= Dmitry Loveyko =

Russian businessman

Dmitry Gennadievich Loveyko (Дмитрий Геннадьевич Ловейко, born 5 January 1965) is a Russian businessman, co-producer of the animated series Masha and the Bear and Smiley, one of the founders of Animaccord Studio and the founder of the Agama Film Animation Studio.

==Biography==
Dmitry Loveyko was born on 5 January 1965. In 1989, he graduated with a degree in theoretical cybernetics from the Novosibirsk State University (NSU). In 1989–1991, Loveyko was an intern at the Institute of Mathematics. In addition, after graduation, he taught at the NSU and studied artificial intelligence. In Novosibirsk he took part in the KVN comedy show among with future TV presenters Tatyana Lazareva, Alexander Pushnoy and Andrey Bocharov.
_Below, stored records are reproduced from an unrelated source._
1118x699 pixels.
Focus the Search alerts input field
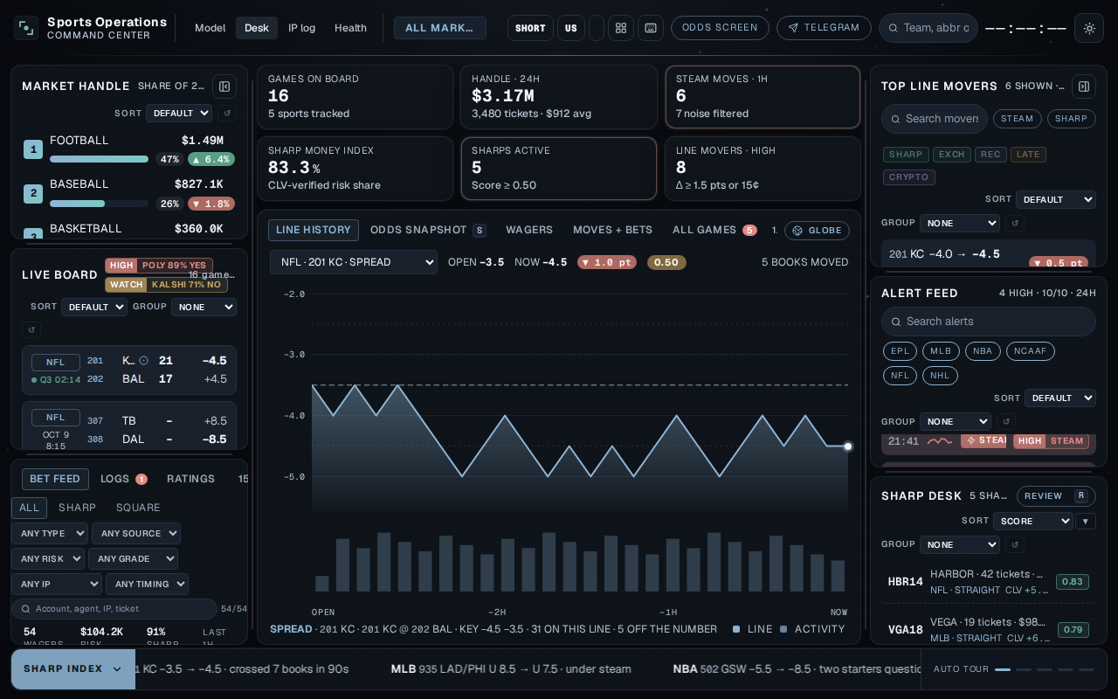coord(989,322)
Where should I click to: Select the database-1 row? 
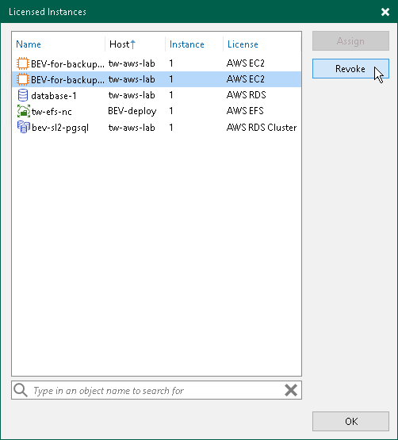click(157, 95)
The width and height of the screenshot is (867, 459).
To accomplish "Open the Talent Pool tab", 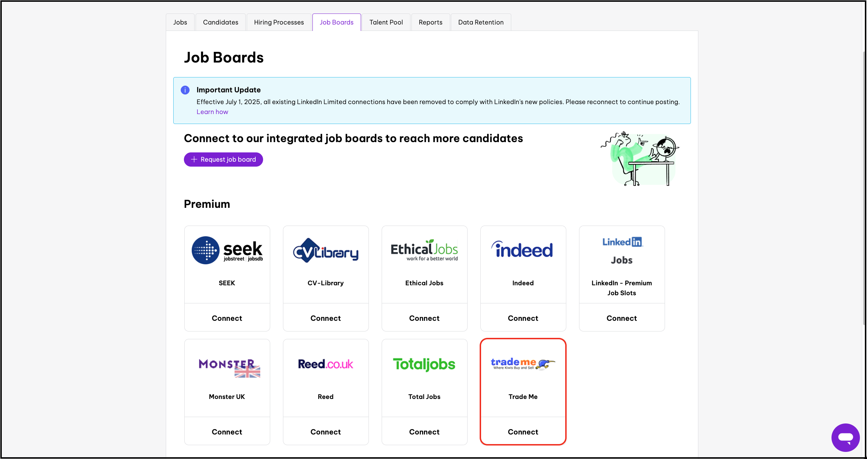I will (386, 22).
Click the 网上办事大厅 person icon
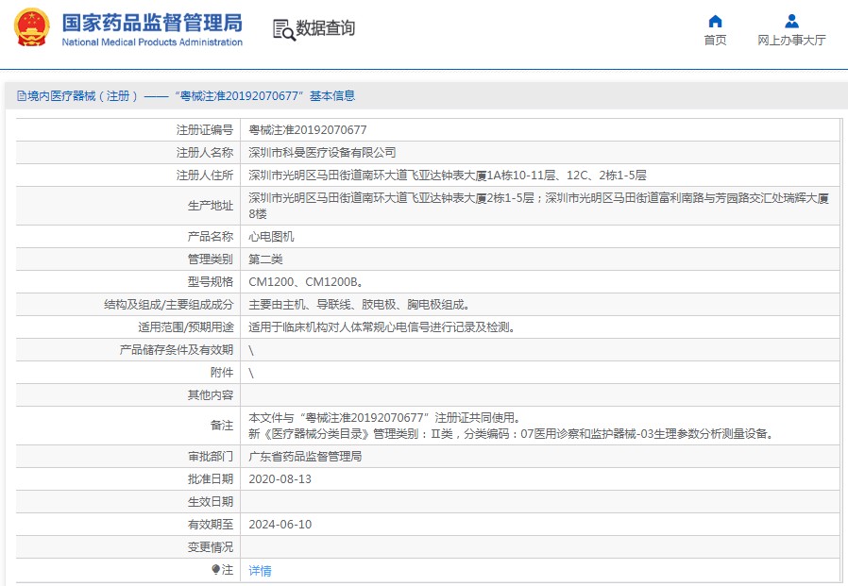The image size is (848, 586). point(791,21)
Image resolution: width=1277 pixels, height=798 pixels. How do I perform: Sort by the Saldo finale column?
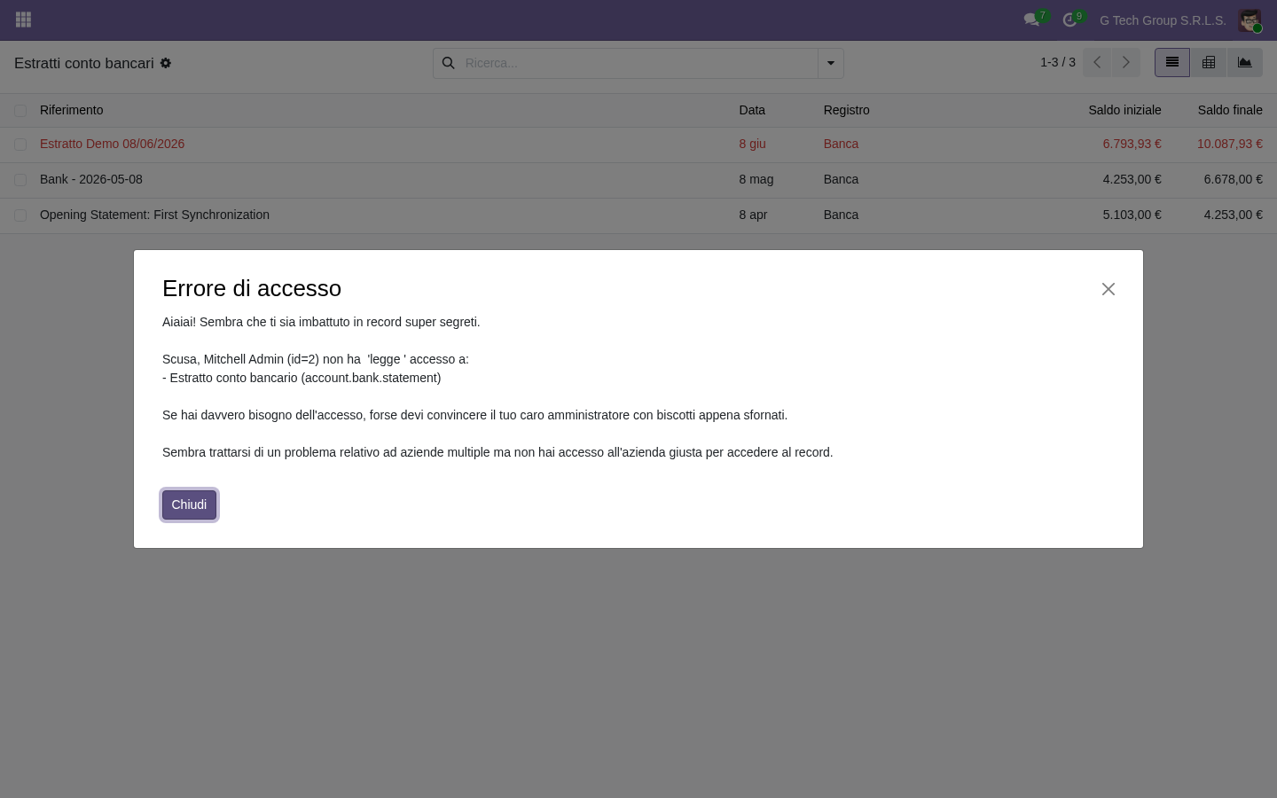pyautogui.click(x=1230, y=110)
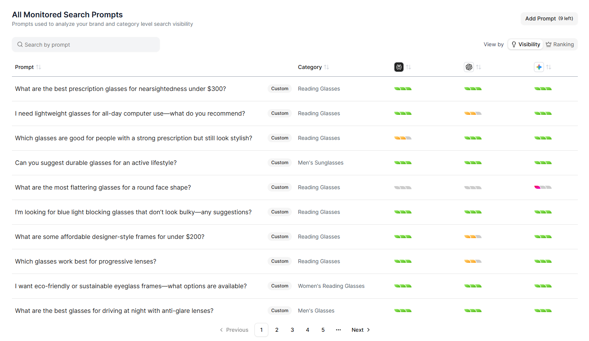This screenshot has height=341, width=589.
Task: Toggle the Custom tag on the night driving prompt
Action: [x=279, y=311]
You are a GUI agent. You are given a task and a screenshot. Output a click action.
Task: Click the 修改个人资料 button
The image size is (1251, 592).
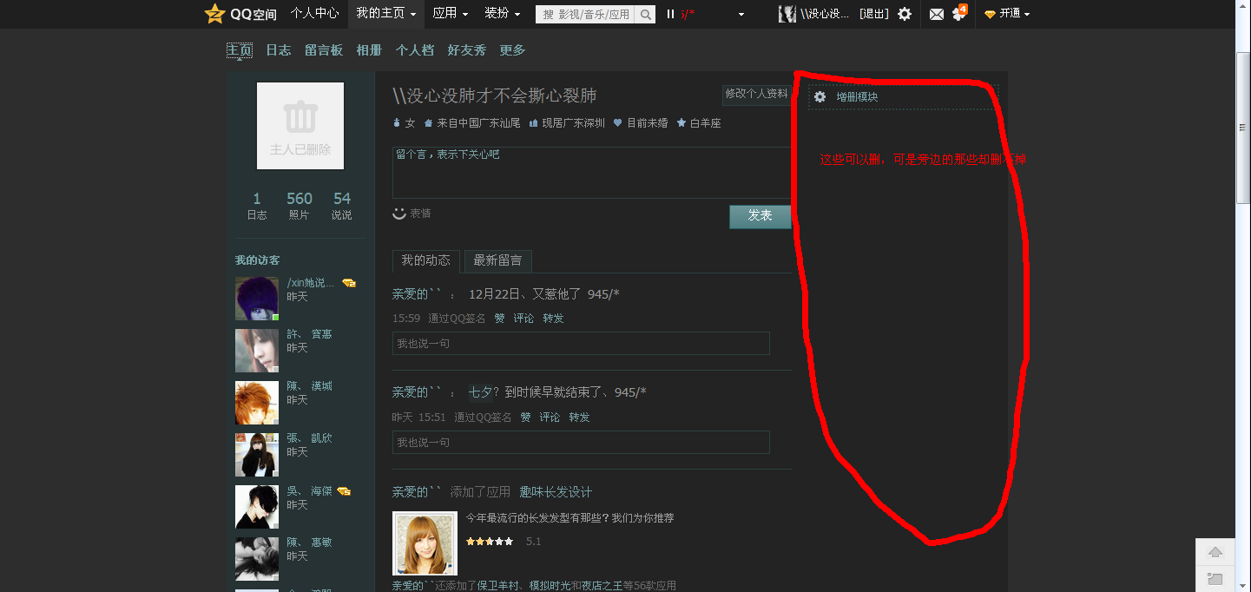[x=756, y=95]
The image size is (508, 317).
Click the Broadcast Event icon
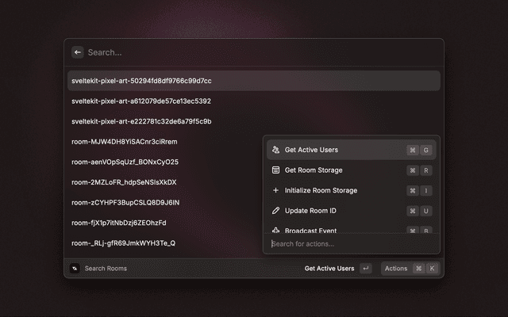[275, 230]
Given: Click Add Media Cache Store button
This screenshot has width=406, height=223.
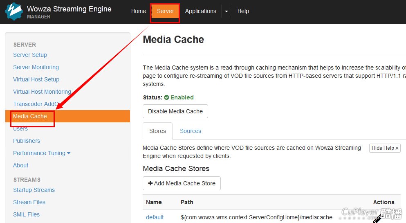Looking at the screenshot, I should tap(182, 183).
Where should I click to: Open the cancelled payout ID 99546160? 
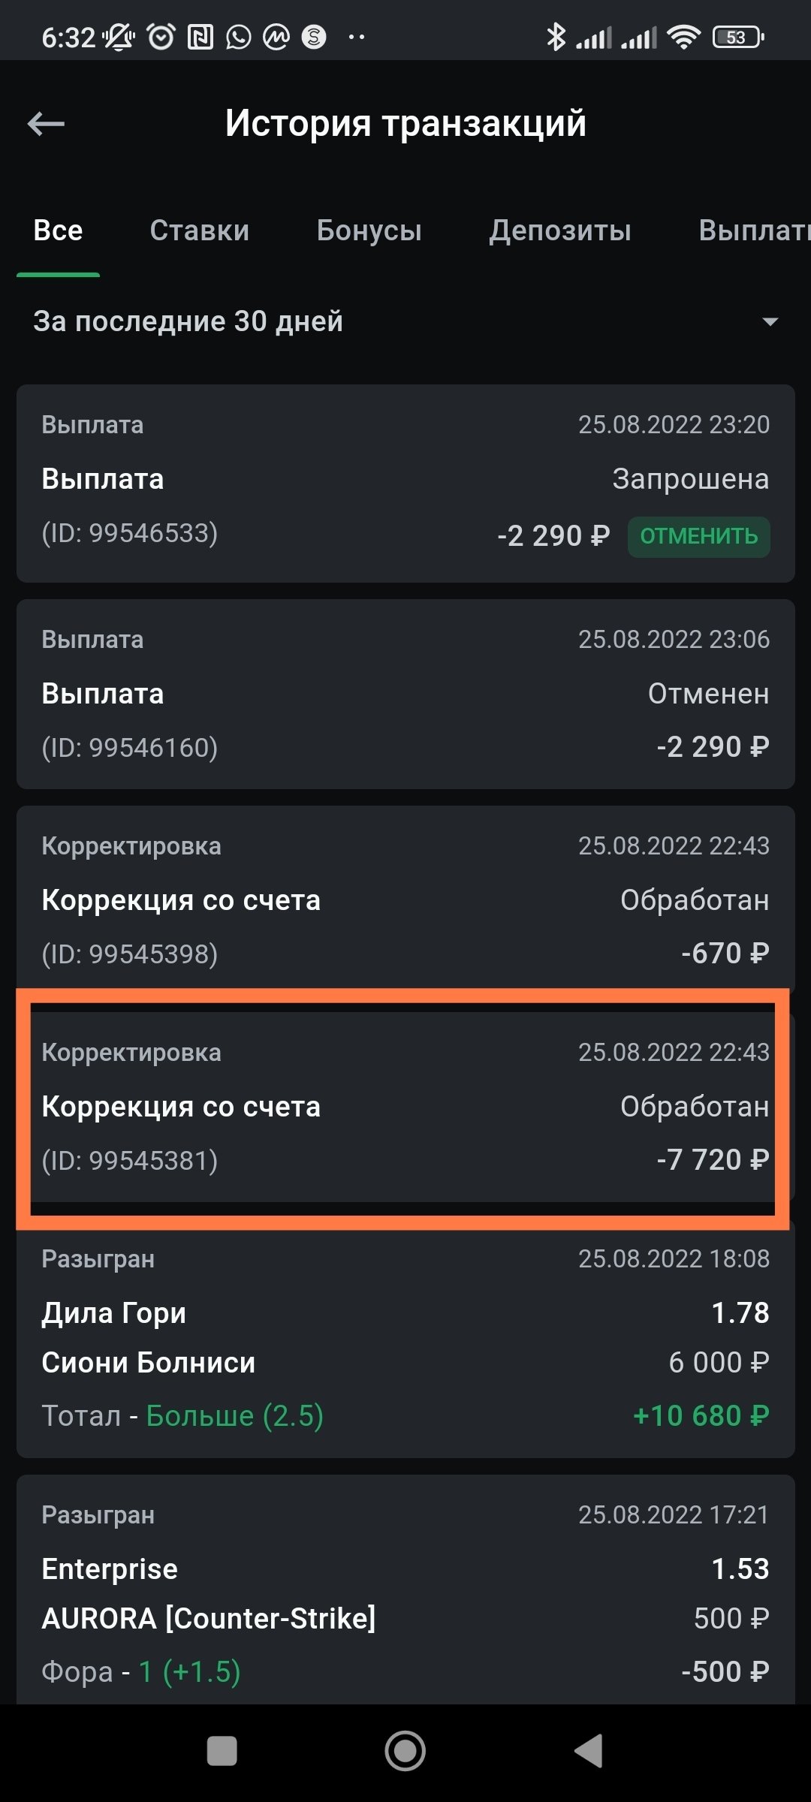click(x=406, y=694)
Нe held the position of marketing director of the Novosibirsk Fat Plant and also worked as director of development at the Novosibirsk Bakery Plant No.2. Together with his university friends, the businessman created the Nanolyot Company which organized a branch of the Europa Plus Radio in Novosibirsk.

In the late 1990s, he received a distance financial and marketing education, as well as additional professional education at the Moscow State Technical University of Civil Aviation in the early 2000s.

In 2005, Loveyko moved from Novosibirsk to Moscow, where he assumed the position of development director of the Vzlyot Company.

In 2008, he was invited to participate in the animation project Masha and the Bear. The businessman also became one of the founders of the Animaccord Animation Studio.

In 2017, Loveyko founded the Agama Film Studio that released animated series Feyerinki and the adult animated series Bone Voyage.